Tão poucos e tão ameaçados

CB, Cidades, p. 28 - 25/07/2006
Tão poucos e tão ameaçados

Restaram menos de meia centena de lobos-guarás no Distrito Federal e eles sofrem os riscos do cruzamento consangüíneo, do preconceito dos moradores das zonas rurais e da falta de corredores ecológicos

Carolina Caraballo
Da equipe do Correio

Os cerca de 50 lobos-guarás que, segundo estimativas, ainda habitam o Distrito Federal ganharam reforço na luta pela sobrevivência. A veterinária Laila Maftoum Proença, 25 anos, e a bióloga Marília Bruzzi Lion, 27, dedicam seus mestrados na Universidade de Brasília ao animal símbolo de Brasília. A dupla analisa características genéticas e epidemiológicas dos animais encontrados na Estação Ecológica de Águas Emendadas, próximo a Planaltina. E tentam descobrir por que a vida da espécie no local está tão comprometida.

Uma das ameaças aos lobos-guarás da região é a falta de variabilidade genética. De acordo com Marília Lion, que faz mestrado em ecologia, as poucas espécies isoladas na reserva ecológica praticam o cruzamento endogâmico, ou seja, entre parentes. "Pais com filhas, irmão com irmã. Nas onças-pintadas, por exemplo, a conseqüência dessa prática é uma má-formação dos óvulos e espermatozóides.

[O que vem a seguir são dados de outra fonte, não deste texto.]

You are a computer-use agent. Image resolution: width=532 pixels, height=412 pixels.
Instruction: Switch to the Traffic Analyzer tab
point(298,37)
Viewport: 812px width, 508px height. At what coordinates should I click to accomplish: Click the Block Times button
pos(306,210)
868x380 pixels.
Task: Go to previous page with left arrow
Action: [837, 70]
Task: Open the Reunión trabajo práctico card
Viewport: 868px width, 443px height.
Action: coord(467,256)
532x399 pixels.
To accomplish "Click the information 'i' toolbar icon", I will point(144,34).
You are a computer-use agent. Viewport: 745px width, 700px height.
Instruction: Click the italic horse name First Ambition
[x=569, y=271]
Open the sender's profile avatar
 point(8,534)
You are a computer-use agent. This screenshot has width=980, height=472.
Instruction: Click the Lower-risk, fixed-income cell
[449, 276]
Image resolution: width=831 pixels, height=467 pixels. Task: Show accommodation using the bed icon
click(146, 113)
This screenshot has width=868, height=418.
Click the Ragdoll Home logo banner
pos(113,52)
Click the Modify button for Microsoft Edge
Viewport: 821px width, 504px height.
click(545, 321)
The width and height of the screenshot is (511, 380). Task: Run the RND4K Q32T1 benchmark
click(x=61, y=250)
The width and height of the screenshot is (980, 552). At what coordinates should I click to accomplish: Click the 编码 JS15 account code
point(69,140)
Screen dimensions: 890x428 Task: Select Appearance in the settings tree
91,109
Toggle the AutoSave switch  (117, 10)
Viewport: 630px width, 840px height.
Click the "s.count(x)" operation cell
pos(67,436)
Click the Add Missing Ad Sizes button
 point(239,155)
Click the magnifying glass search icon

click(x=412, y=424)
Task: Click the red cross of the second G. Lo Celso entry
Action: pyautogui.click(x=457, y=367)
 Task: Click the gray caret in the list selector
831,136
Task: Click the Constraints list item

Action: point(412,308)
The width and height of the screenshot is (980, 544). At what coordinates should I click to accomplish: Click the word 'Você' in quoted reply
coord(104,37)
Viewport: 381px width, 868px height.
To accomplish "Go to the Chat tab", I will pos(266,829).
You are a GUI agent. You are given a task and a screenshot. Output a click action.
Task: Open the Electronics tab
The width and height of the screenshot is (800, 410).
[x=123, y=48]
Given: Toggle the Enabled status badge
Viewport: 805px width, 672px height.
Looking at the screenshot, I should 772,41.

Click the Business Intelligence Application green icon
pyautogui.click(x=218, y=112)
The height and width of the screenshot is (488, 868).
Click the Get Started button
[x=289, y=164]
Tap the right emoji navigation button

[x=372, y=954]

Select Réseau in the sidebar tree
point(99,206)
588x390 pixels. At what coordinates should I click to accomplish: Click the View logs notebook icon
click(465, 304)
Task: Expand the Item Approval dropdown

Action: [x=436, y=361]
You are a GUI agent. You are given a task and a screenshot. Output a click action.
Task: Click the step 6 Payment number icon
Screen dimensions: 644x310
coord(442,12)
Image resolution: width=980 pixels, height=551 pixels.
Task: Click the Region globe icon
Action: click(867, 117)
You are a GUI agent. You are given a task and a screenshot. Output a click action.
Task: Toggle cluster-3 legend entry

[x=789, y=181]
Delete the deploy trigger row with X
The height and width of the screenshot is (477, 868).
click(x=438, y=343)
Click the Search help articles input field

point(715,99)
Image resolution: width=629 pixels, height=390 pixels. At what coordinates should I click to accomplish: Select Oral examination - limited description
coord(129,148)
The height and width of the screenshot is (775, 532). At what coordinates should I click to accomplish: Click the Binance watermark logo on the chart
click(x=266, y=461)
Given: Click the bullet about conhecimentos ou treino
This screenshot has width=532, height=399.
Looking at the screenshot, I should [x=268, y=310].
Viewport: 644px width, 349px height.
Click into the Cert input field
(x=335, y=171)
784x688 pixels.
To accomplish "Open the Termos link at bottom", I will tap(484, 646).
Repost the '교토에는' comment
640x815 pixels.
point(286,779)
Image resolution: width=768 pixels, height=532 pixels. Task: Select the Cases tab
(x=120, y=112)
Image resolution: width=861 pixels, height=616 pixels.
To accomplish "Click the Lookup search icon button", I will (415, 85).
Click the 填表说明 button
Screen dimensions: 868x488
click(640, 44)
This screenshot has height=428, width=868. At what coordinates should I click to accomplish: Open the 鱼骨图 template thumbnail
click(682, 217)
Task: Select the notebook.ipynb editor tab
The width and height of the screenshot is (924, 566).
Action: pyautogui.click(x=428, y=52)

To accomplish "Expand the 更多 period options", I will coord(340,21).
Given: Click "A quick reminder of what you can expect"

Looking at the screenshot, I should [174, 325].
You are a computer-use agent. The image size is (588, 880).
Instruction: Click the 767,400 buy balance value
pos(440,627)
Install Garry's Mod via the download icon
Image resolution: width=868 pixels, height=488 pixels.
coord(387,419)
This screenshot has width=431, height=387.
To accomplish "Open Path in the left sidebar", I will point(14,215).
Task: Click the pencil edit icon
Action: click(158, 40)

Estudaremos se isso também ocorre nos lobos-guarás", adianta. "Mas sabemos que, em qualquer animal, o cruzamento entre parentes traz à tona genes letais ou pouco saudáveis." Marília Lion ressalta que a semelhança genética também torna os animais suscetíveis às mesmas doenças e à deformação física.

Coleta de DNA
Além de observar a variabilidade genética da espécie, Marília irá comparar duas formas de coleta do DNA, a pelo sangue e a pelos excrementos. A análise do sangue permite encontrar células de melhor qualidade. No entanto, o método é mais caro para a pesquisadora e mais estressante para o animal, que precisa ser capturado e sedado. Por outro lado, a análise feita nas fezes é mais barata, já que o material é encontrado em abundância. "O lobo-guará usa excremento para demarcar o território", explica Marília. "O problema é que as células do intestino encontradas nas fezes nem sempre são de boa qualidade para os estudos."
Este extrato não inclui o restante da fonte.